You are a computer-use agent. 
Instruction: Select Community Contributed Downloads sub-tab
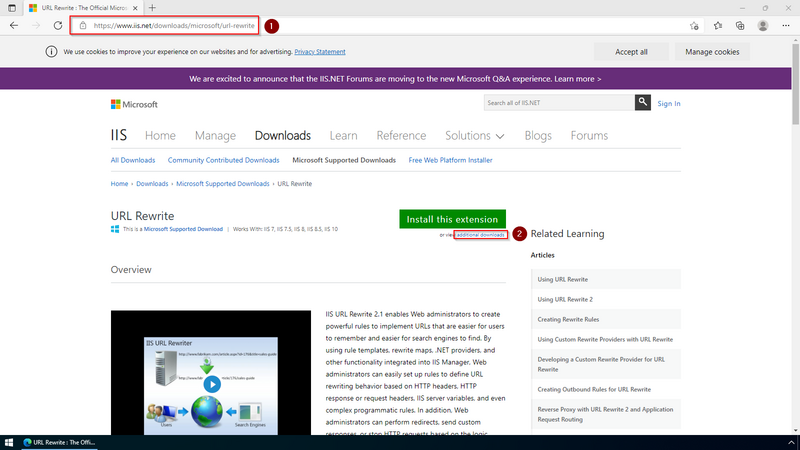tap(223, 160)

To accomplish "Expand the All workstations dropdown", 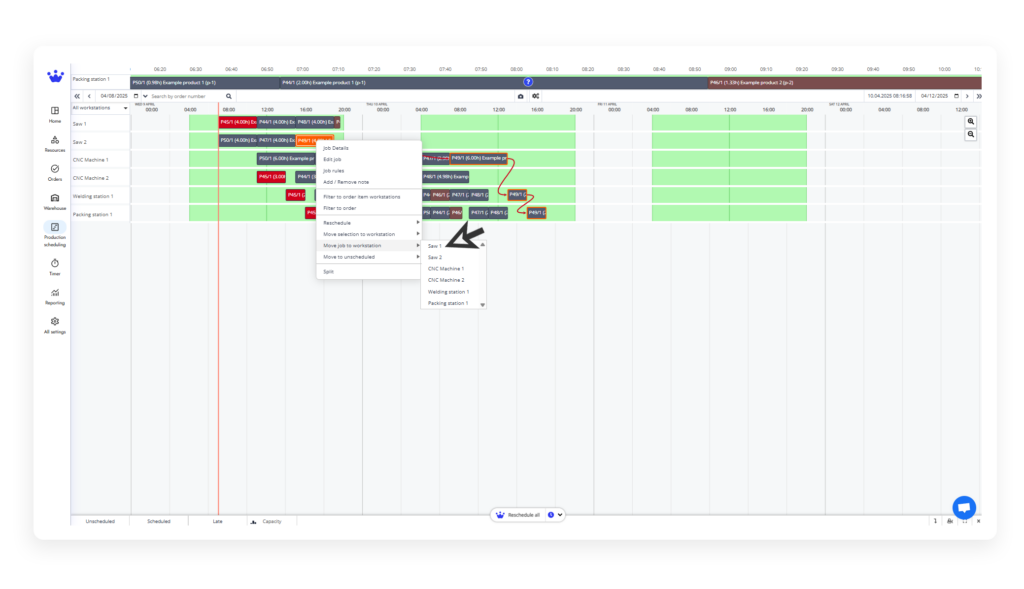I will [x=100, y=107].
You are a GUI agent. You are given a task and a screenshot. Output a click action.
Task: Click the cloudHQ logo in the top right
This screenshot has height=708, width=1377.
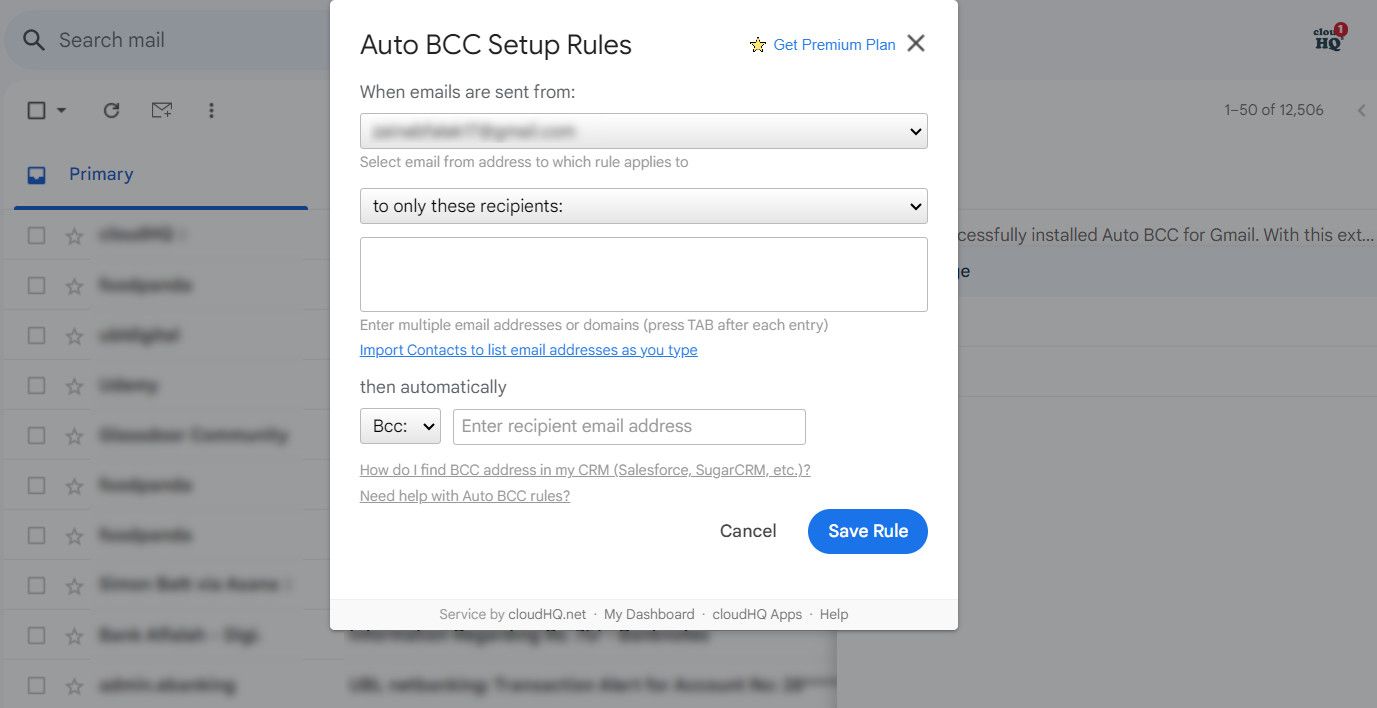coord(1327,36)
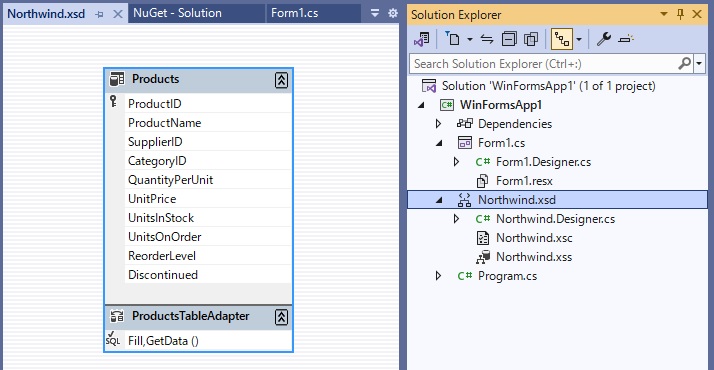Expand the Dependencies node
Viewport: 714px width, 370px height.
pyautogui.click(x=438, y=124)
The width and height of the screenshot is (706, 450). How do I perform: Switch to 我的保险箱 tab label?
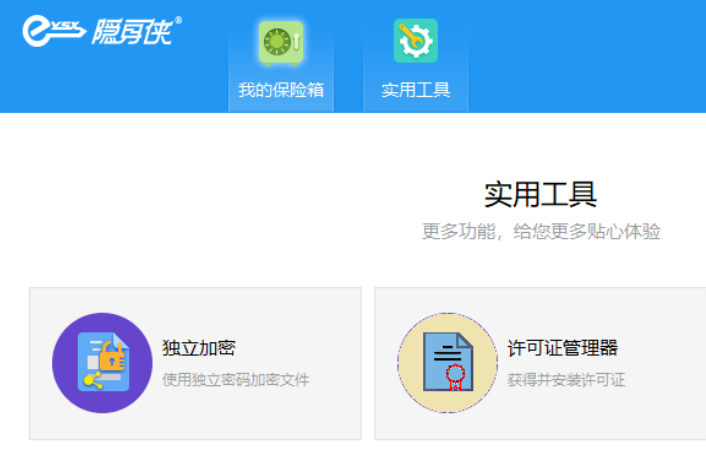[281, 90]
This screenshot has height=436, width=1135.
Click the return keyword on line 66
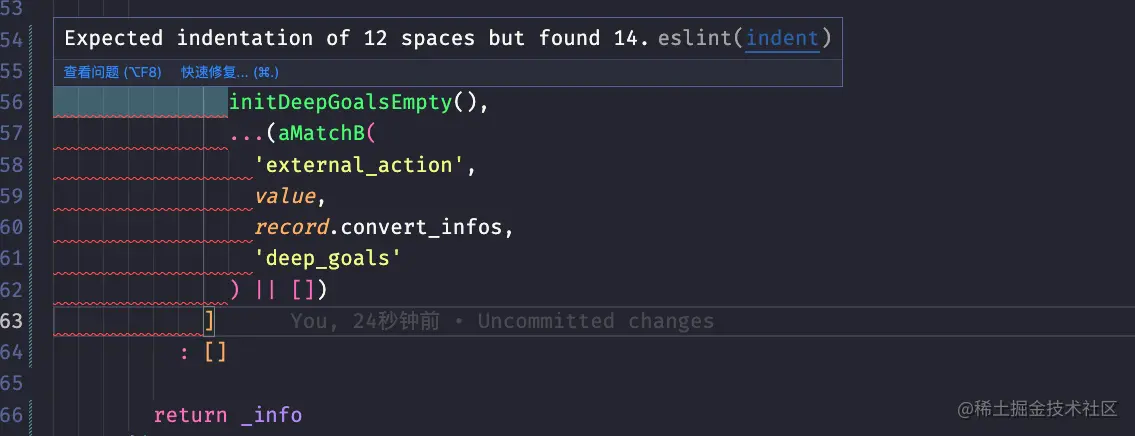191,415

TASK ITEM
Whenever a line of the data holds the string "agent", pick that line out.

FINAL ANSWER
You are a computer-use agent. 
You are a GUI agent. You are given a task and a screenshot. Output a click action.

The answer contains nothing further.